本文:
子守歌



2013年7月30日(火)

最近、家の中で歌声を聞くことが多くなっている。
生の声は始終耳にしているが、
改めて、生で聞く歌声は、なんとも言えない味があるなあと感じる。

その中で一番素敵なのは、
子守唄ではないだろうか。

聴かせる相手一人のためだけに、
相手の呼吸のリズムに合わせて、
なるだけ心地よい音で歌う。
こんなに贅沢な歌は、なかなか聴けない。
そこでは、上手とか下手とかは全く不要なことで、
ただただ相手が心地よくなるように、
ぐっすりと良い眠りを持てるように、
相手のことだけを思って歌う。

子供の頃、『シューベルトの子守歌』が一番好きだった。
歌い出しのメロディーとリズムが、
なんともいえず優しく、自然に眠りを誘うような感じだった。
とは言っても、母が耳元で歌ってくれたのを覚えているわけではなく、
母が鼻歌で家事をしているのを聴いて覚えたような気がする。
幼いころのことなので、あまり覚えていない。

子守歌と言えば、他に『モーツァルトやの子守歌』もあるが、
こちらはシューベルトに比べて、すこしテンポが速く、にぎやかだ。
眠るのを急かされている気がする。
幼いころから、なんでも速いのが苦手なのである。
その点では、ブラームスも好きだ。

最近、古い歌の本をめくっていて知ったことなのだが、
モーツァルトの子守歌は、モーツァルトが作った歌ではない。
作曲者がベルンハルト・フリースとなっている。
なんでも、モーツァルトと同時代のお医者さんらしい。
どうしてお医者さんが作った曲が、
モーツァルトの作品として有名になってしまったのだろうか。
それでも、いまでも曲名は変えられずに、
『モーツァルトの子守歌』として知られているのが面白い。

子守歌は、何を歌ってもよい。

課題の説明:
子守歌をめぐる本文を、最後の一文のあとから先へ書き進めよ。

与えられたデータ:
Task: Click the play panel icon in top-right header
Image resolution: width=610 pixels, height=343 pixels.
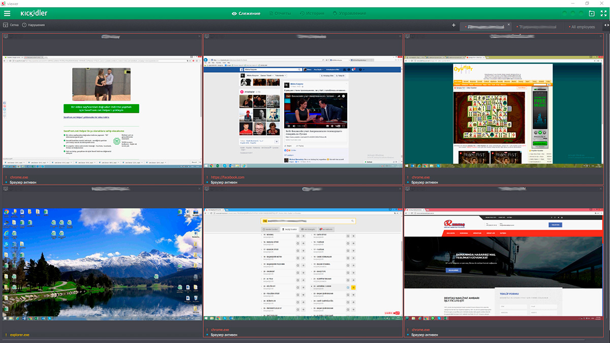Action: [591, 14]
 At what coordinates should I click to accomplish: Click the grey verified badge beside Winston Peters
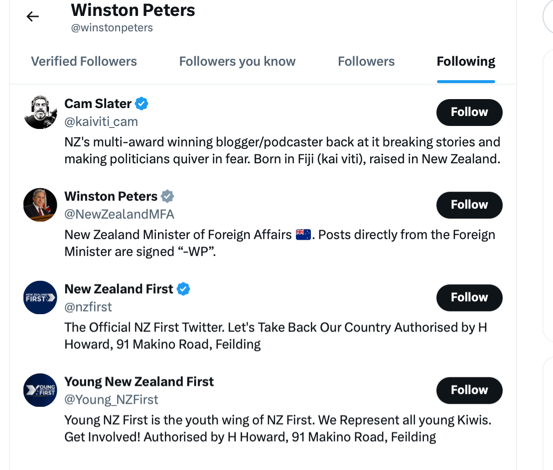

課題の解答:
子守歌として作られた歌でなくても、
歌う人が好きで、聞かされる人が心地よければ、何でも良い。

私は何を耳元で歌ってもらうのが一番好きだろう。

う~ん。思いつかない。
もしかしたら、寝る時は無音が良いかもしれない。
枕に頭が付くと、すぐ眠ってしまうし。
聴く暇がない。
残念なことだ。
これから、万が一子守歌を歌ってくれるような人が現れたら、
頑張って起きていよう。

それよりなにより、
私の子守歌を喜んで聞いてくれる人は、
どこかにいるだろうか。
隠れていないで、早く出てきてほしいものだ。




夏の光の中で Ⅱ


2013年7月24日(水)

この歌をずっとイヤフォンで聞きながら、
いつも通っているクリニックの帰り道を辿っていた。

地下鉄の入口に入りかけて、ふと目をむこうにやった。
鬱蒼とした森が見えた。
そうだ、いままでクリニックには何度も来ていたのに、
一度もここにある公園に立ち寄ったことがない。
今日はこの曲をGBMにして、
公園に入ってみよう。

入場料を払ってゲートの中に足を踏み入れた途端、
噎せ返るような緑に包まれた。









都会には、こんなに豊かな森がある。
夏の歌が、私を緑の世界に連れていった。
私はしばし呆然と緑を見つめた。





夏の光の中で



2013年7月16日(火)

もうかなり昔に聞いた歌を、この季節になると必ず思いだす。

『夏の光の中で』

木村恭子という人が作って歌っている。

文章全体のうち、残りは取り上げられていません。